CGsmiles: A Versatile Line Notation for Molecular Representations across Multiple Resolutions

Coarse-grained (CG) models simplify molecular representations by grouping multiple atoms into effective particles, enabling faster simulations and reducing the chemical compound space compared to atomistic methods. Additionally, models with chemical specificity, such as Martini, may extrapolate to cases where experimental data is scarce, making CG methods highly promising for high-throughput (HT) screenings and chemical space exploration. Yet no rigorous data formats exist for the crucial aspect of describing how the atoms are grouped (i.e., the mapping). As CG models advance toward true HT capabilities, the lack of mappings and indexing capabilities for the growing number of CG molecules poses a significant barrier. To address this, we introduce CGsmiles, a versatile line notation inspired by the popular Simplified Molecular Input Line Entry System (SMILES) and BigSMILES. CGsmiles encodes the molecular graph and particle (atom) properties independent of their resolution and incorporates a framework that allows seamless conversion between coarse- and fine-grained resolutions. By specifying fragments that describe how each particle is represented at the next finer resolution (e.g., CG particles to atoms), CGsmiles can represent multiple resolutions and their hierarchical relationships in a single string. In this paper, we present the CGSmiles syntax and analyze a benchmark set of 407 molecules from the Martini force field. We highlight key features missing in existing notations that are essential for accurately describing CG models. To demonstrate the utility of CGsmiles beyond simulations, we construct two simple machine-learning models for predicting partition coefficients, both trained on CGsmiles-indexed data and leveraging information from both CG and atomistic resolutions. Finally, we briefly discuss the applicability of CGsmiles to polymers, which particularly benefit from the multiresolution nature of the notation.

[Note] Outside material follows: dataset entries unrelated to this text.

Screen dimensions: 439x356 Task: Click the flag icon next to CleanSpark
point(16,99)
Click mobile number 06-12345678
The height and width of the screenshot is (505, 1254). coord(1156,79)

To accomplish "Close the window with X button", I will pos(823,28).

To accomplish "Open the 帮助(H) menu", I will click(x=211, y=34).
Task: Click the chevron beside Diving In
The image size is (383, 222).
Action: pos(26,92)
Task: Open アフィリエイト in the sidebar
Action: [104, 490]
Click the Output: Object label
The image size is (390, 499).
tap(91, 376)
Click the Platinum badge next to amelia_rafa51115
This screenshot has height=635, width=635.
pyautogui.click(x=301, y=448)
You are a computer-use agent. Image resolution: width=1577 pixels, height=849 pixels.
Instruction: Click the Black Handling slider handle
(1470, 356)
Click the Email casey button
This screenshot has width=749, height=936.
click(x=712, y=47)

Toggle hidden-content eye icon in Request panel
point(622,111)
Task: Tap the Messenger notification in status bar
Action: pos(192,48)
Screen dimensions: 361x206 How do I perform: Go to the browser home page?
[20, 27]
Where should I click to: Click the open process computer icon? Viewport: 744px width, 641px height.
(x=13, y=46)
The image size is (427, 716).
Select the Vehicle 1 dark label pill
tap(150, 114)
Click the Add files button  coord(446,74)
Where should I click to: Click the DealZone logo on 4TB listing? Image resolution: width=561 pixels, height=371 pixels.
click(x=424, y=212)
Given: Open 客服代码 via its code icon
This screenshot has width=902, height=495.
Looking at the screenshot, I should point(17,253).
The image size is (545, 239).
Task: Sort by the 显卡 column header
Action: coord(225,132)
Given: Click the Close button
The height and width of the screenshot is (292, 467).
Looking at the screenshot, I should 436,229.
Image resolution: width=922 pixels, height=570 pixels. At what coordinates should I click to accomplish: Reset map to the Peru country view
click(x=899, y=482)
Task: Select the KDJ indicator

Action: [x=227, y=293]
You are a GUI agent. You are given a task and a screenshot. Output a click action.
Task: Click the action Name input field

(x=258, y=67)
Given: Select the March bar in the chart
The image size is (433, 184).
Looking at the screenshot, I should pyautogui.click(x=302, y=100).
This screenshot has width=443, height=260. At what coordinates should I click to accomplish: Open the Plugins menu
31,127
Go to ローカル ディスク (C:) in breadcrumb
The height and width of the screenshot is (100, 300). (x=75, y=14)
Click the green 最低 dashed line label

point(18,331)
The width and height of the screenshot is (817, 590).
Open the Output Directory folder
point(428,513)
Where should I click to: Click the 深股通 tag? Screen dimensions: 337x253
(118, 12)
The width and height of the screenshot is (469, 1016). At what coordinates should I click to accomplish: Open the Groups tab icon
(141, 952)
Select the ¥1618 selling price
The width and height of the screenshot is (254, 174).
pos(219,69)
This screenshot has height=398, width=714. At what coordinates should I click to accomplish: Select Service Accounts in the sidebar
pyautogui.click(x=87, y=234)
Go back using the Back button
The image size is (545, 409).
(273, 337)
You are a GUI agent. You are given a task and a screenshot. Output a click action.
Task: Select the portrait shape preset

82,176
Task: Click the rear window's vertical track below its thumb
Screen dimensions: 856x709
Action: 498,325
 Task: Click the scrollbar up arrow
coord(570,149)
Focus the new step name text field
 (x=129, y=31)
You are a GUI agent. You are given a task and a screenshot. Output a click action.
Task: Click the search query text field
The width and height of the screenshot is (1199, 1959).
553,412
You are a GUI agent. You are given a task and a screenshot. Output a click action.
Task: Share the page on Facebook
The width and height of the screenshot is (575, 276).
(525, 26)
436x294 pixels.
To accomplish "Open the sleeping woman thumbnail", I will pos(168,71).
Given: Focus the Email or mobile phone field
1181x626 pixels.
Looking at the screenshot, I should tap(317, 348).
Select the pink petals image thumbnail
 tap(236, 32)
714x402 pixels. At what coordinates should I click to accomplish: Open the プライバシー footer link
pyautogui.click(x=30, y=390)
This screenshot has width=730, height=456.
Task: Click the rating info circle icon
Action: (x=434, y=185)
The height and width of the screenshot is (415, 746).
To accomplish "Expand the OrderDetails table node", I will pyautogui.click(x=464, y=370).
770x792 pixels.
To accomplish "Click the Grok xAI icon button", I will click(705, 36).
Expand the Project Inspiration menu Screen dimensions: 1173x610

粗粒度（Coarse-grained, CG）模型通过将多个原子归为有效粒子来简化分子表征：相较于原子级模拟方法，其可实现更快的模拟运算并压缩化学空间范围。此外，马蒂尼（Martini）这类具备化学特异性的模型可外推至实验数据稀缺的场景，使得CG方法在高通量（HT）筛选与化学空间探索领域极具应用前景。然而，针对描述原子归组方式（即映射关系）这一核心环节，目前尚无统一规范的数据格式。随着CG模型逐步迈向真正的高通量应用能力，针对日益增长的CG分子缺乏统一映射与索引机制，已成为一项关键阻碍。为解决这一问题，本文提出CGsmiles：一种受主流简化分子线性输入规范（SMILES）与BigSMILES启发的通用线性符号表示法。CGsmiles可编码分子图与粒子（原子）属性，且不依赖于分辨率层级；同时内置一套框架，支持粗粒度与细粒度分辨率间的无缝转换。通过指定描述各粒子在更细分辨率层级下的表征方式的片段（例如将CG粒子映射为原子），CGsmiles可在单个字符串中同时表征多种分辨率及其层级关联。本文首先阐述CGsmiles的语法规则，并分析一套源自马蒂尼力场的407个分子基准数据集，同时指出当前主流符号表示法中缺失的、用于精准描述CG模型的关键特性。为验证CGsmiles在模拟之外的应用价值，本文构建了两个用于预测分配系数的简易机器学习模型：二者均基于CGsmiles索引化的数据进行训练，并同时利用了CG与原子级分辨率的信息。最后，本文简要探讨了CGsmiles在聚合物领域的适用场景——聚合物可充分利用该符号表示法的多分辨率特性。